From your examples, I assume you are refering to life changing transitions, be they beliefs or goals. In my case (having lived a long time), in hindsight, I discovered that major transitions appeared to have occured every 13 years or so. The changes were always impulsive and no resistance was noticeable. In hindsight, I often find myself looking upon those transitions as having been foolish despite the justifications I made at the time when the transitions occurred. As the result, I have found that Truth is a variable, a moving target, and relative to the context of the moment. It all happens unconsciously and most likely is the result of an accumulation of changes.

The "Grass is greener on the other side of the fence" is an ever present and common phenomenon experienced by most people. It provides a continuous source of temptation that under contented conditions is all but ignored. When sufficient changes have occurred, be they accumulative or a singularly extreme, it disrupts the psychological homeostatic state, biasing and activating frustration which becomes the emotional driving force behind change. It's kind of like being on a diet and getting hungry. You can resist it for a while, but sooner or later, you'll yeild to the temptation to satisfy and appease the anxiety that accompanies frustration. Hunger never stops banging on the door of consciousness and demanding attention. Resistance is logical, hunger is physiological - guess which wins in the end.

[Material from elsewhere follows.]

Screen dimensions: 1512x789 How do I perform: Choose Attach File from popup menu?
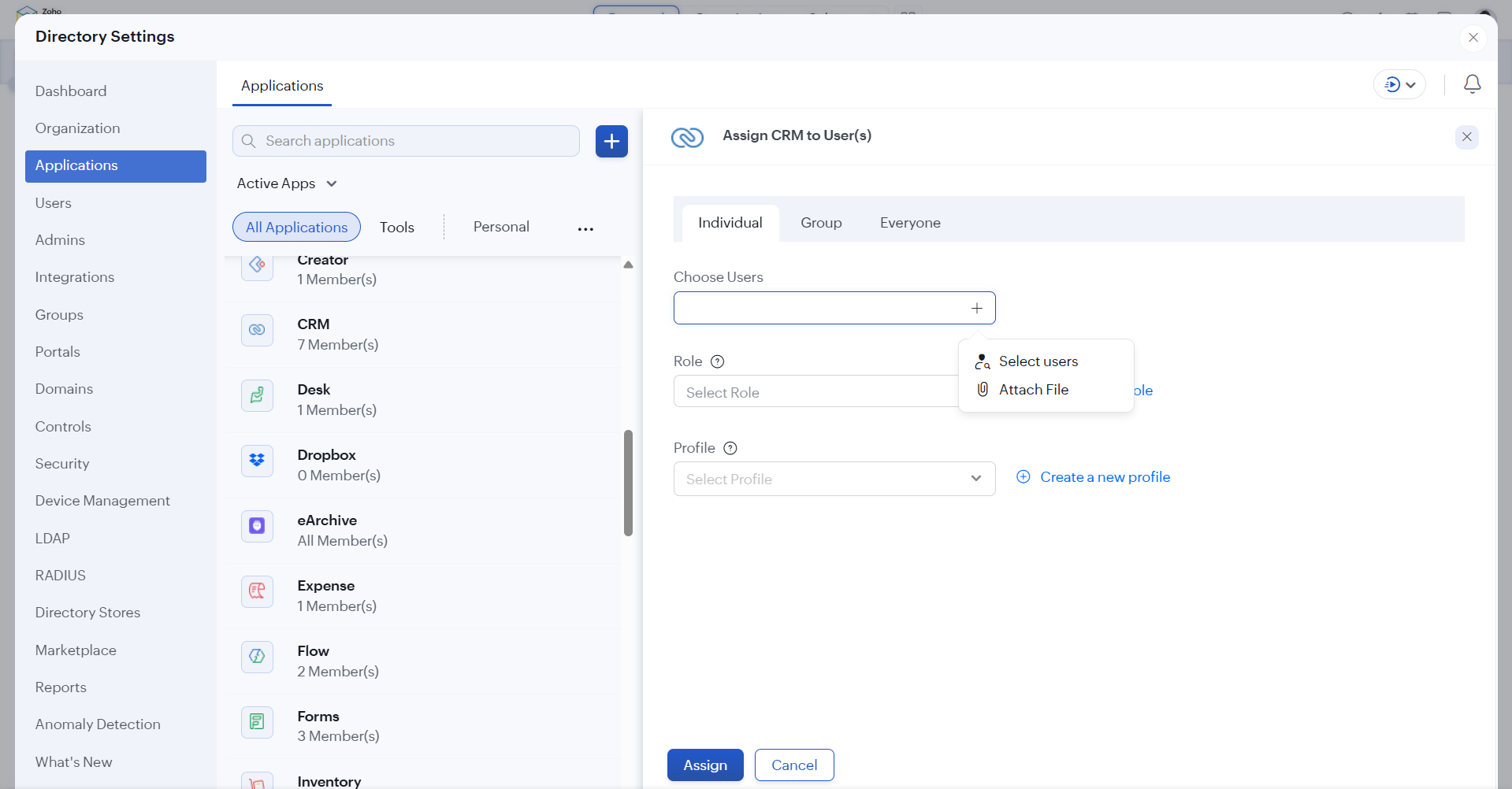pyautogui.click(x=1033, y=390)
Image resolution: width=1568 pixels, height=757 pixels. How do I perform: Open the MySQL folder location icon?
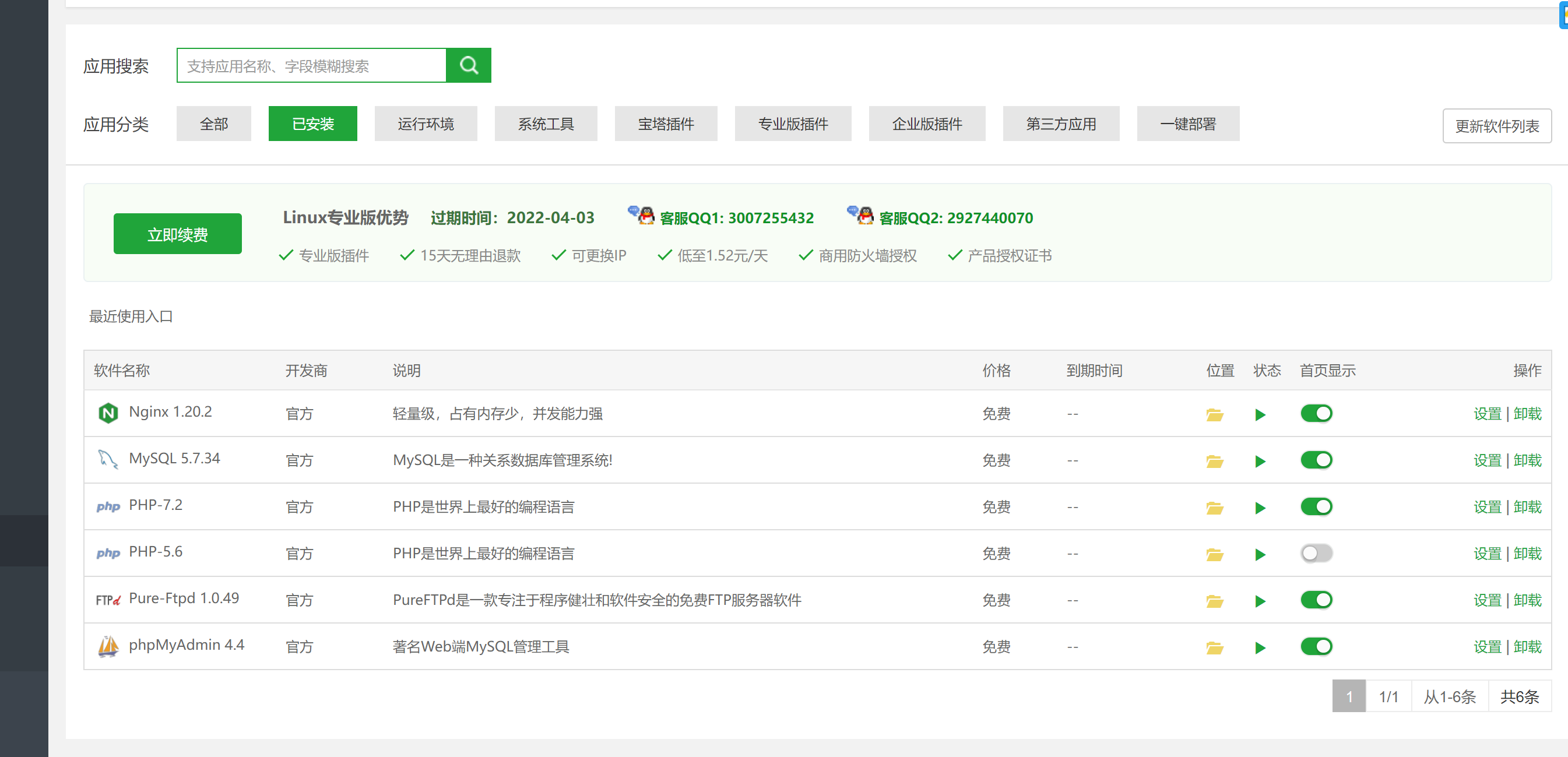pyautogui.click(x=1214, y=462)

Now, how learnability or learning fits into this with respect to resistance, it doesn't. Not in the biological sense anyway. We see this in our attempts to rehabilitate addicts all the time. Knowing the inevitable outcome associated with addiction doesn't stop any of them from engaging in the activity or relapsing after the fact. Neither education nor personal experience makes an difference. The underlying predispositions embedded in the genome are dominant, and recovery awaits genetic modifications that accompany aging where genes turn on and off.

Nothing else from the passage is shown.